Pool metadata references

Long-standing convention

For this lesson we'll use 674 (CIP-20 messages) because it's the simplest: a single msg field containing an array of text strings.

The canonical shape for a CIP-20 message is:

{
  "674": {
    "msg": [
      "Hello from the course"
    ]
  }
}

That's what we want to put on-chain.


Apollo's Metadata Types

Apollo exposes metadata through github.com/Salvionied/apollo/serialization/Metadata. The types you'll touch:

type Metadata map[int]any              // label → value
type ShelleyMaryMetadata struct {      // the top-level wrapper we attach
    Metadata      Metadata
    NativeScripts []NativeScript.NativeScript // optional
}

Metadata is just map[int]any. The any on the value side means you can nest map[string]any, []any, int, []byte, string — matching CBOR's major types.

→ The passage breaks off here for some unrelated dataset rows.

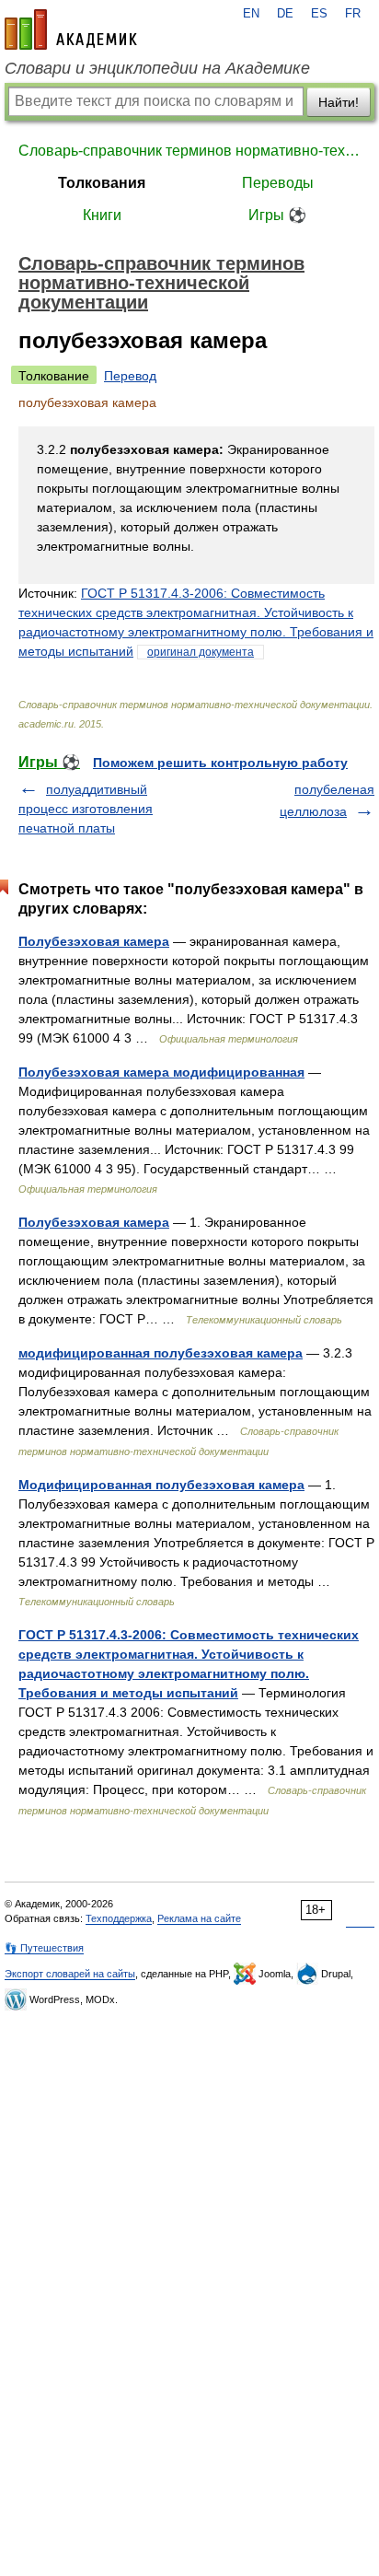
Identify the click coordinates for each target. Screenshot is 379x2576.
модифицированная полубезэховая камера (160, 1353)
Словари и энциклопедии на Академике (157, 68)
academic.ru (71, 29)
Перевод (130, 375)
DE (285, 13)
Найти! (338, 102)
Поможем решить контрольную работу (220, 762)
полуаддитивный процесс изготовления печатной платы (85, 808)
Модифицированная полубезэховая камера (161, 1484)
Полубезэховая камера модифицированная (161, 1072)
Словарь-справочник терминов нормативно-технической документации (189, 150)
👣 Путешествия (44, 1947)
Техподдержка (119, 1918)
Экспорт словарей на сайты (70, 1973)
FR (353, 13)
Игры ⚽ (277, 215)
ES (319, 13)
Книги (102, 215)
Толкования (101, 183)
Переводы (278, 183)
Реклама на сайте (199, 1918)
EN (251, 13)
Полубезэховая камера (93, 941)
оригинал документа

The builder method is SetShelleyMetadata(Metadata.ShelleyMaryMetadata) *Apollo.


Prerequisites

  • Completed 102.2 (working Apollo ADA transfer)
  • Familiarity with the Apollo builder pattern

Step 1: Import the Metadata Package

Add the import to your 102.2 code:

import (
    // ... existing imports
    "github.com/Salvionied/apollo/serialization/Metadata"
)

Step 2: Construct the Metadata Value

Before .Complete() in your builder chain, build the metadata and attach it:

meta := Metadata.ShelleyMaryMetadata{
    Metadata: Metadata.Metadata{
        674: map[string]any{
            "msg": []any{
                "Hello from the course",
            },
        },
    },
}

apollob, _, err = apollob.
    AddLoadedUTxOs(utxos...).
    PayToAddressBech32("your address here", 1_000_000).
    SetShelleyMetadata(meta).
    Complete()

Complete() returns (*Apollo, []byte, error). The middle []byte is a CBOR preview of the built body — safe to discard with _ in most flows, as we do in 102.2.

A few things to notice:

  • The outer value for label 674 is a map[string]any. This matches the CIP-20 shape: {"msg": [...]}. Apollo (via fxamacker/cbor) will serialise the map with string keys, which is what explorers expect.
  • The value of msg is []any{"Hello from the course"}, not []string{...}. Use any so mixed types work in future — the library CBOR-encodes based on runtime type.
  • SetShelleyMetadata slots in anywhere before .Complete(). Order doesn't matter relative to other builder calls.

Step 3: Sign, Submit, Inspect

Same flow as 102.2:

apollob = apollob.Sign()
tx := apollob.GetTx()
// submit via bfc.SubmitTx(*tx) or the tx-submission program from 102.4

Once the transaction lands, open it on Cardanoscan preprod and scroll to the Metadata section. You should see:

Label 674
{
  "msg": ["Hello from the course"]
}

Reading Metadata in Go

If your service needs to read metadata off the chain — for example, filtering transactions that carry a specific label — the TransactionEvent you get from Adder (Module 201) carries a Metadata lcommon.TransactionMetadatum field. You decode it by asserting against lcommon.TransactionMetadatum types and walking the map. We'll do this in Module 204.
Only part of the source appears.